Auch im oberbayerischen Rosenheim wurde der Katastrophenfall ausgerufen. Speziell die Mangfall bereite Probleme, heißt es in einer Mitteilung der Stadt. "Die Pegelstände dürften in den Bereich eines hundertjährigen Hochwassers und möglicherweise darüber ansteigen", so die Befürchtung. Nach derzeitiger Einschätzung seien die Deiche im Rosenheimer Stadtgebiet selbst den Belastungen durch die zunehmenden Wassermengen in Mangfall und Inn gewachsen. Die Behörden sorgen sich um jene Stellen, wo der verbesserte Hochwasserschutz noch nicht durchgängig fertiggestellt ist.
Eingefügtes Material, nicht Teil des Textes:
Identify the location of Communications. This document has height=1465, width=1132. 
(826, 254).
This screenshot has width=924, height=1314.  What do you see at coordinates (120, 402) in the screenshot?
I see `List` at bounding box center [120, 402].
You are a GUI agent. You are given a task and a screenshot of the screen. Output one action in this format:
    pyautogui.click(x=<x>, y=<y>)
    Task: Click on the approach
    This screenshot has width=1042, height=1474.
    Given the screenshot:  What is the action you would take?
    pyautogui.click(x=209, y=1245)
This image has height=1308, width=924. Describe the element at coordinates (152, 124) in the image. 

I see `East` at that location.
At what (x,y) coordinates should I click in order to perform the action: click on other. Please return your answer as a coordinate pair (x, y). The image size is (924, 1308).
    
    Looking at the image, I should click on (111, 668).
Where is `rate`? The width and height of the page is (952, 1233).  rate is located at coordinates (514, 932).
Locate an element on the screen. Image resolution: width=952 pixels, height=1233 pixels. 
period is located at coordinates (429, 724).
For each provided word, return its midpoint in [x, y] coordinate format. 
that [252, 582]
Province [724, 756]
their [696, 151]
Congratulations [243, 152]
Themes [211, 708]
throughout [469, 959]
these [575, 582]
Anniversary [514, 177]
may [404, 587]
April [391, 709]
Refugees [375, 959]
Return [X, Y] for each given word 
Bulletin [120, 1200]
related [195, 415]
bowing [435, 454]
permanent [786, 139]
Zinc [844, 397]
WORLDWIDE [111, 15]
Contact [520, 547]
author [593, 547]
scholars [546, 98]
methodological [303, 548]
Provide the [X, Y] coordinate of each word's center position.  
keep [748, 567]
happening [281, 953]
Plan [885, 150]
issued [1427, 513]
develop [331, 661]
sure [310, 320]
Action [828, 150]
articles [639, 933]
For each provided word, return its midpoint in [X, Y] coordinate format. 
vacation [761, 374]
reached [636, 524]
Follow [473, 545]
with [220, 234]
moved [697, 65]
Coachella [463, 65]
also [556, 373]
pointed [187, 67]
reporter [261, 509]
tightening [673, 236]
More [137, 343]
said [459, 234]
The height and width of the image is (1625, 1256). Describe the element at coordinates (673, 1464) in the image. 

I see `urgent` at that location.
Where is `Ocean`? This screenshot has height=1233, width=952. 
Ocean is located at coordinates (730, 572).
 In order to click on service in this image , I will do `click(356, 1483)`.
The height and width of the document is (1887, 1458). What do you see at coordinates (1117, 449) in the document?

Nachdem sich die Lage in Oberbayern am Samstag kurzzeitig entspannt hatte, habe sie sich mit dem einsetzenden Starkregen am Nachmittag spürbar verschärft. Wie die Polizei in Rosenheim mitteilte, würden seither unablässig Notrufe in der Einsatzzentrale eingehen. Neben vollgelaufenen Kellern beschäftigen vor allem überflutete Straßen und Erdrutsche die Einsatzkräfte. Im Berchtesgardener Land mussten am frühen Sonntagmorgen drei landwirtschaftliche Anwesen evakuiert werden. Am Vormittag wurde zudem damit begonnen, Teile des Ortes Marquartstein zu räumen.

Starke Regenfälle haben in Tschechien den Wasserstand der Moldau stark steigen lassen. In Prag war die Feuerwehr seit der Nacht zu Sonntag im Einsatz, um Deiche zu sichern und Hochwasserbarrieren zu errichten, berichtete die tschechische Nachrichtenagentur CTK am Sonntag. Unter anderem ist auch die bei Touristen beliebte Prager Altstadt von einer Überflutung bedroht. Ein Feuerwehrsprecher nannte die Hochwasserlage "sehr ernst". Auch in mehreren anderen Landesteilen galt am Sonntag Hochwasseralarm.

Im August 2002 hatte Tschechien das schlimmste Hochwasser seiner Geschichte erlebt. Damals stand etwa ein Drittel des Landes unter Wasser, 17 Menschen kamen in den Fluten ums Leben.